ドリンクバーで元を取ろうとする友人
大抵のファミレスでは『ドリンクバー』なるものが存在する。一定の金を払えばドリンク飲み放題のシステムだ。単品だと少し高くて、料理のセットだと少し安くなる。大して金のない貧乏学生の僕たちは、ファミレスに行くと最低限の金で長い時間粘るのである。
ドリンクバーを頼むと多少高くつくけれど、長い時間のお喋りのお供にはドリンクバーは欠かせない。僕はほどほどに飲むけれど、友人の鈴木は浴びるようにジュースを飲む。
「佐藤、俺はよ……ドリンクバーで元を取りたいんだ」
熱い口調で僕にそんなことを言う鈴木。
詳しくは知らないけれど、ドリンクバーで元を取るためには相当たくさんのジュースを飲まなければならない。正直言って、無謀だと思う。
僕は喫茶店のように、ファミレスも場所代を払っている感覚だから、ドリンクバーで元を取ろうなどとはまるで思わない。
しかし、鈴木は違う。
元を取らなければ、それはすなわち敗北なのだ、と本気で思っている。ドリンクバーでドリンクを一杯二杯程度しか飲まないのは、懲役刑をくらうほどの罪であるとさえ思っているのではないか。
「俺は元を取る……俺は元を取る……俺は元を取る……」
鈴木はぶつぶつ呟きながらドリンクバーと席を行ったり来たりする。そして、たまにトイレで用を足すのである。氷などという水増しアイテムはもちろん入れない。氷はほとんど無価値だからだ。
コーラ、ジンジャーエール、オレンジジュース、コーヒー、緑茶、ウーロン茶……。流れるような華麗な仕草でひとまず一周。
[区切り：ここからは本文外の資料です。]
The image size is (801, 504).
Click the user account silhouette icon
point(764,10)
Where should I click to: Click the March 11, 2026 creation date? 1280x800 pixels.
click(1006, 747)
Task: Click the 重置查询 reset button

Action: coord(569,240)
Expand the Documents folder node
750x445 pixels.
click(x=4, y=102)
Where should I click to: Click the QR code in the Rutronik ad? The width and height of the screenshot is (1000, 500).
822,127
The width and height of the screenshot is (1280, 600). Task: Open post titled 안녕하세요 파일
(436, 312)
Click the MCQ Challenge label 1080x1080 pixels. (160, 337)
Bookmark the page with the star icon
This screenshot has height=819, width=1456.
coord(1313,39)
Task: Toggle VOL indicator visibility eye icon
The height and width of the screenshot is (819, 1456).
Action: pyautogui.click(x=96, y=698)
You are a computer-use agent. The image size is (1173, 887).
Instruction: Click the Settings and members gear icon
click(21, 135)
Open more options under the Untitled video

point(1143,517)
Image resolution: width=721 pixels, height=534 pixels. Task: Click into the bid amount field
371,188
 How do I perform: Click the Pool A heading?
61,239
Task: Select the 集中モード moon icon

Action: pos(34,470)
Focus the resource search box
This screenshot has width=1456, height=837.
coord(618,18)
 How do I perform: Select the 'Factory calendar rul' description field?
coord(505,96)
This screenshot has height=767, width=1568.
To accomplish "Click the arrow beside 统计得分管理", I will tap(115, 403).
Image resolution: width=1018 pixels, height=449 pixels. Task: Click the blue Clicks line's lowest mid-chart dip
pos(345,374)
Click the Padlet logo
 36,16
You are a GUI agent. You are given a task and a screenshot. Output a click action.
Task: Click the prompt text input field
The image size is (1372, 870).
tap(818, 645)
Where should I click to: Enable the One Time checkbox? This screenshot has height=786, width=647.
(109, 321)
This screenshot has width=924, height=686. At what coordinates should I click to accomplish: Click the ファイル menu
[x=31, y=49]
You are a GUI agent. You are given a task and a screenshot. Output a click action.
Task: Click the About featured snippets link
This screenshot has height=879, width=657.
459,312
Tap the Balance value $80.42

各ドリンクを3周した後は、炭酸のないジュースをガバガバと飲みだす。炭酸ドリンクは炭酸で腹が膨れてしまうので、極力避けたいとのこと。いや、好きなジュース飲めよ。
「どれだ……? どれが、原価が高いんだ……?」
「コーヒーじゃないの?」僕は言った。「だって、挽きたてらしいし。ジュースよりよほど高いでしょ」
「なるほど。コーヒーか。コーヒー、コーヒー……」
鈴木はガバガバコーヒーを飲みだす。僕の記憶だと、鈴木はコーヒーが苦手だったはずだ。ブラックを飲んだ後、シュガーとミルクをぶち込んで飲む。
僕ははたと気づいた。
鈴木は憑りつかれている。妖怪『ドリンクバーで元取りたい』に。彼にとって、唯一無二の目的は『ドリンクバーで元を取ること』であって、ドリンクバーを楽しむことにはまるで興味がない。友人とのお喋りも、ドリンクバーのお供みたいなものだ。
――狂気。
「まだだ……もっとだ……もっと飲まなければ……」
どちらかというとスマートな体型をしている鈴木だったが、腹の辺りだけ異常なほど膨らんでいる。そこにはドリンクというロマンが詰まっているのだ。
「おい、よせ、鈴木! もう100杯は飲んでるだろ! もう元は取れてるはずだ」
「まだだ……まだまだ……」
元を取るという目標目的は既に達成されていると思う。しかし、そこで終わりではない。次なる目標は極限までドリンクを飲み続けること。彼は死がちらつくまで、その歩みを止めない――。
「やめろ、鈴木! それ以上飲んだら――」
「俺は止まらない。進み続けるんだああああああ――っ!」
しかし、鈴木は口から胃に溜まったドリンクを、テーブルと椅子と地面に吐き散らして意識を失った。びしゃびしゃと散った液体を、店員さんが片付ける。僕たちは申し訳なさそうな顔をして謝った。
僕が呼んだ救急車がすぐにやってきて、鈴木を病院へと連れていった。僕たちは恥ずかしさや気まずさなどから、その後、そのファミレス店舗に行くことはなかった。
鈴木は『ドリンクバーで元を取ろうとして救急車に運ばれた男』として、我が校屈指の有名人となった。といっても、もちろん悪い意味でだが……。
その後、鈴木は救急車で運ばれた経験を反省――せずに、懲りずに今度はケーキバイキングに挑んで、やはりゲロって救急車で病院に運ばれたのだった。
人間、そう簡単には反省しないものなんだな、と僕はショートケーキを食べながらしみじみと思った。今度は何に挑むんだろう、とのんきに思いながら会計をしに向かった。もちろん、ケーキバイキング代は後に取り立てるつもりだ。